» GOAL:
Rewrite the entries from the line containing "Image resolution: width=1197" through the end of the entries, swapping "checkbox" for "tick box" and changing nothing else.

** Start of DATA SECTION **

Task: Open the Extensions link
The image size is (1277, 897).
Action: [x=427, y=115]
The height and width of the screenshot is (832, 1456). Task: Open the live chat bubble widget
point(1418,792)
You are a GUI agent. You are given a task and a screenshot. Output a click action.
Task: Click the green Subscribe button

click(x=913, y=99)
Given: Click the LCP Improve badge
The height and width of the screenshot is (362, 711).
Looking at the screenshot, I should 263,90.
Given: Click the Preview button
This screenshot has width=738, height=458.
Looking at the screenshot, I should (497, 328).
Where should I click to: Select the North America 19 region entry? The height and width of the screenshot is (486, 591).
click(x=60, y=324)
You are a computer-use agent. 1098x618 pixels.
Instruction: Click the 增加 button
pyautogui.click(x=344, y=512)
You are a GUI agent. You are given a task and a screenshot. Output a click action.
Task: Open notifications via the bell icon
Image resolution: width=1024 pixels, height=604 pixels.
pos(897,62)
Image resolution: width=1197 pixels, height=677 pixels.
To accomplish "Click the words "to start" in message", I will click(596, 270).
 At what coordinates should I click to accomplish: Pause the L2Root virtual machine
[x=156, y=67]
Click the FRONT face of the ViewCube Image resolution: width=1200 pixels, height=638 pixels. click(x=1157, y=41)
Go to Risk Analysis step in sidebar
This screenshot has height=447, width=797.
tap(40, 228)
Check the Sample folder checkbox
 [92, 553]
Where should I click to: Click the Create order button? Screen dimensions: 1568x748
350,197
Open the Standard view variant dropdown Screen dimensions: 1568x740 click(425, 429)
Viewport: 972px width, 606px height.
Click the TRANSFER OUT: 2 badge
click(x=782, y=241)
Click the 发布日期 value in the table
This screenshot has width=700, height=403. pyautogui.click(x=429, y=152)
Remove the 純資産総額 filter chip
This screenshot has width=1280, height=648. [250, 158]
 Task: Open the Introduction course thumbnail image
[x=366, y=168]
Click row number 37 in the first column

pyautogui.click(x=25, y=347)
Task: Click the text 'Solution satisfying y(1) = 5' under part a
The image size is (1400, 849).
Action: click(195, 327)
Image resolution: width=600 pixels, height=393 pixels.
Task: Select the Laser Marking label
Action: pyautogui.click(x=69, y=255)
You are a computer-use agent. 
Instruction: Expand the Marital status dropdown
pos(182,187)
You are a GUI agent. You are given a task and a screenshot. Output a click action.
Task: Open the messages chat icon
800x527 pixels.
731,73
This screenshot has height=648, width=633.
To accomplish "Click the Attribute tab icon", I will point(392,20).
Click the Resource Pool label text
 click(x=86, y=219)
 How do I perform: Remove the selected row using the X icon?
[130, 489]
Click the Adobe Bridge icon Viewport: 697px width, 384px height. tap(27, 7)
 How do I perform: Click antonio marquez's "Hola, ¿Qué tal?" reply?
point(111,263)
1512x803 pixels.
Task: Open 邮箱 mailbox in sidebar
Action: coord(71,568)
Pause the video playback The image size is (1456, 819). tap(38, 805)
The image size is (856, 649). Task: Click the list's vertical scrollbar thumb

** End of DATA SECTION **

» RESPONSE TO THE EXERCISE:
Image resolution: width=1197 pixels, height=677 pixels.
To accomplish "Click the words "to start" in message", I will click(596, 270).
 At what coordinates should I click to accomplish: Pause the L2Root virtual machine
[x=156, y=67]
Click the FRONT face of the ViewCube Image resolution: width=1200 pixels, height=638 pixels. click(x=1157, y=41)
Go to Risk Analysis step in sidebar
This screenshot has height=447, width=797.
tap(40, 228)
Check the Sample folder tick box
 [92, 553]
Where should I click to: Click the Create order button? Screen dimensions: 1568x748
350,197
Open the Standard view variant dropdown Screen dimensions: 1568x740 click(425, 429)
Viewport: 972px width, 606px height.
Click the TRANSFER OUT: 2 badge
click(x=782, y=241)
Click the 发布日期 value in the table
This screenshot has width=700, height=403. pyautogui.click(x=429, y=152)
Remove the 純資産総額 filter chip
This screenshot has width=1280, height=648. [250, 158]
 Task: Open the Introduction course thumbnail image
[x=366, y=168]
Click row number 37 in the first column

pyautogui.click(x=25, y=347)
Task: Click the text 'Solution satisfying y(1) = 5' under part a
The image size is (1400, 849).
Action: click(195, 327)
Image resolution: width=600 pixels, height=393 pixels.
Task: Select the Laser Marking label
Action: pyautogui.click(x=69, y=255)
You are a computer-use agent. 
Instruction: Expand the Marital status dropdown
pos(182,187)
You are a GUI agent. You are given a task and a screenshot. Output a click action.
Task: Open the messages chat icon
800x527 pixels.
731,73
This screenshot has height=648, width=633.
To accomplish "Click the Attribute tab icon", I will point(392,20).
Click the Resource Pool label text
 click(x=86, y=219)
 How do I perform: Remove the selected row using the X icon?
[130, 489]
Click the Adobe Bridge icon Viewport: 697px width, 384px height. tap(27, 7)
 How do I perform: Click antonio marquez's "Hola, ¿Qué tal?" reply?
point(111,263)
1512x803 pixels.
Task: Open 邮箱 mailbox in sidebar
Action: coord(71,568)
Pause the video playback The image size is (1456, 819). tap(38, 805)
The image size is (856, 649). Task: Click the list's vertical scrollbar thumb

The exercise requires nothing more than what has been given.